The algorithms are compared based on their basic structure.
This is why the Taylor series is known to be a slow to converge algorithm, its basic structure is inherently slow, and anything you do to speed it up with also speed up any algorithm, so the speedups don't play a part in comparing algorithms, at least in most cases with the most basic speedup strategies.

An even better example is the use of half angle formulas. If you can compute x/2 rather than x, the algorithm goes faster in most cases especially with Taylor.

Check this out for example for x=pi/4:
sin(x)=3*sin(x/3)-4*sin(x/3)^3
 

WBahn

Joined Mar 31, 2012
32,848
Hello again,

That sounds interesting, but 8 digits means almost nothing to me. Even 80 digits or 800 digits is still not enough.
Here's a result from my simple calculator I did years back:
0.7071067811865475244008443621048490392848359376884740365883398689409498

and that is still far too short.
Maybe you already mentioned this previously, but I couldn't spot it quickly. What was the application where 800 digits wasn't enough?

A proton's diameter is approximately 0.84 fm (0.84 x 10^-15 m).

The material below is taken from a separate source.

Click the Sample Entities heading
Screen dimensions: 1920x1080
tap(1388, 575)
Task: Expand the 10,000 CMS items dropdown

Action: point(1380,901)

The diameter of the visible universe is about 93 billion light-years, which is about 880 Ym (0.88 x 10^27 m).

To represent that distance to the resolution of the diameter of a proton would thus require just 42 digits.

Number all of the fundamental particles in the known universe would require about 80 digits.

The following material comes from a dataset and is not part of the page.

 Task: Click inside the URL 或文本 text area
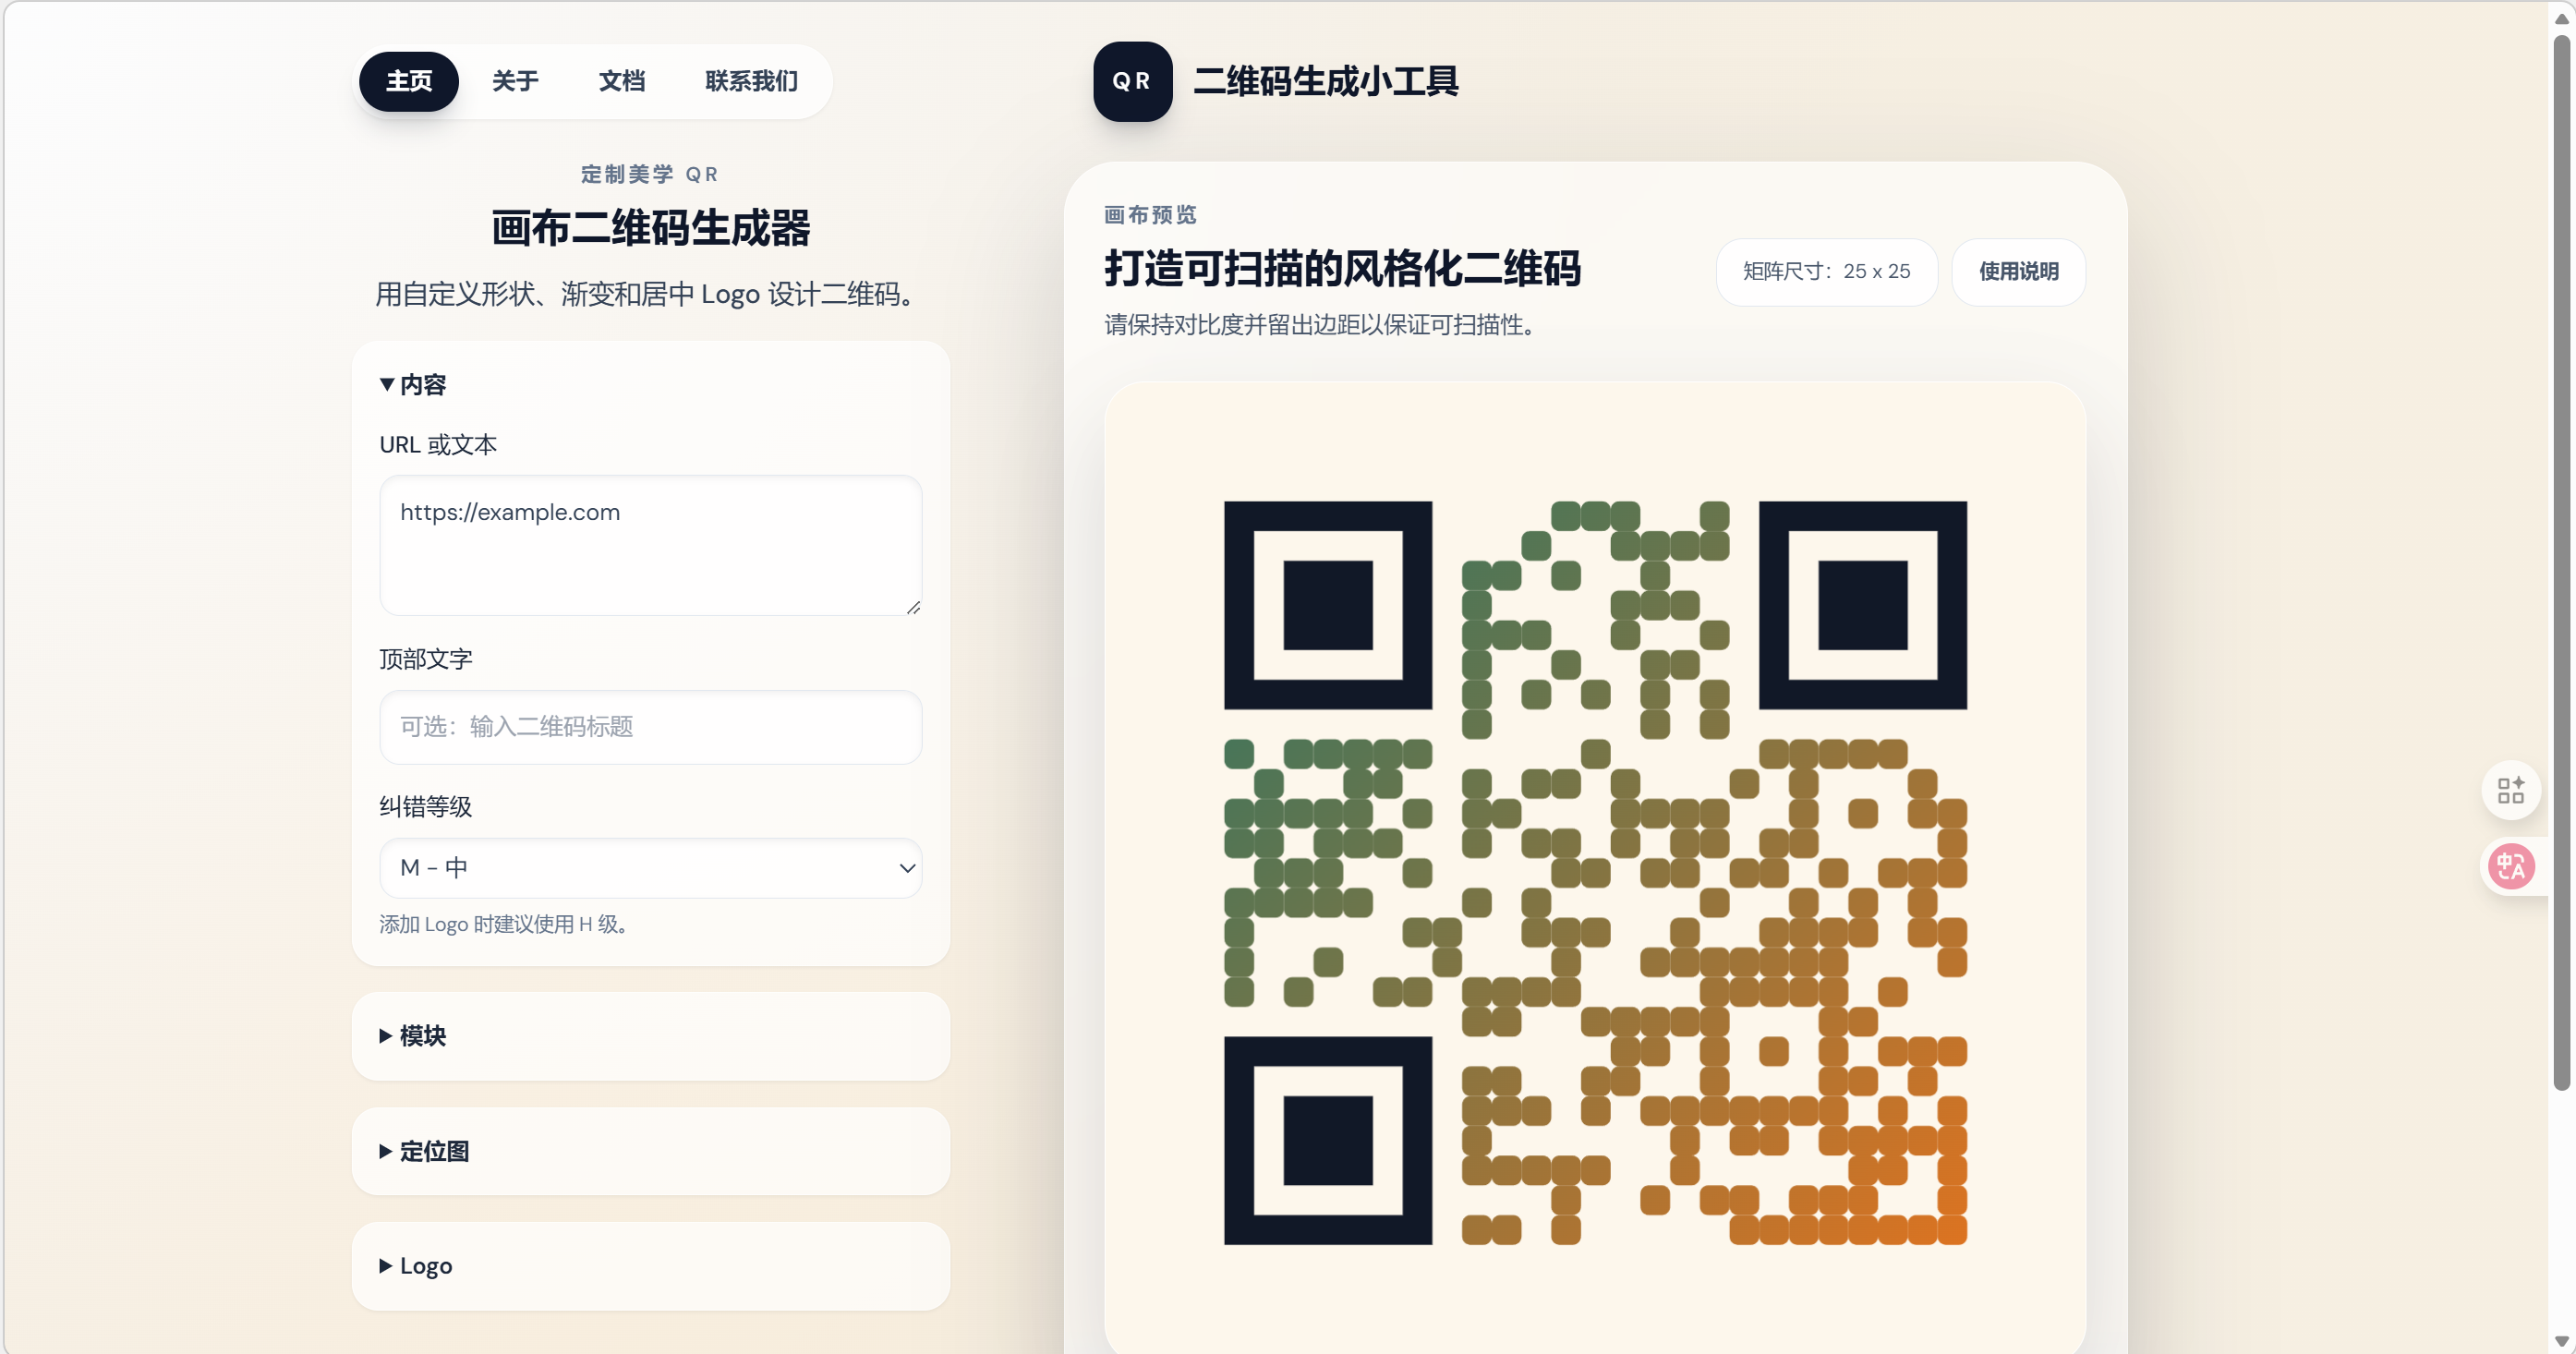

So what application needs more than 800 digits?

And how do you know how many digits in whatever result you get are truly significant?
 

WBahn

Joined Mar 31, 2012
32,848
Hello again,

That sounds interesting, but 8 digits means almost nothing to me. Even 80 digits or 800 digits is still not enough.
Here's a result from my simple calculator I did years back:
0.7071067811865475244008443621048490392848359376884740365883398689409498

and that is still far too short.
The question of how you know how many digits are truly significant takes on added emphasis given your example.

The sine(π/4) = √2 / 2

Your result and the result from Wolfram Alpha:

Code:
0.7071067811865475244008443621048490392848359376884740365883398689 409498
0.7071067811865475244008443621048490392848359376884740365883398689 953662392310535194251937671638207864
As we can see, the match for 65 sig figs, but part company after that. So there's no point using whatever approach you used beyond that.

I think that, for high-precision computation of trig functions, that the preferred approach is to use algebraic/geometric means and elliptic integrals.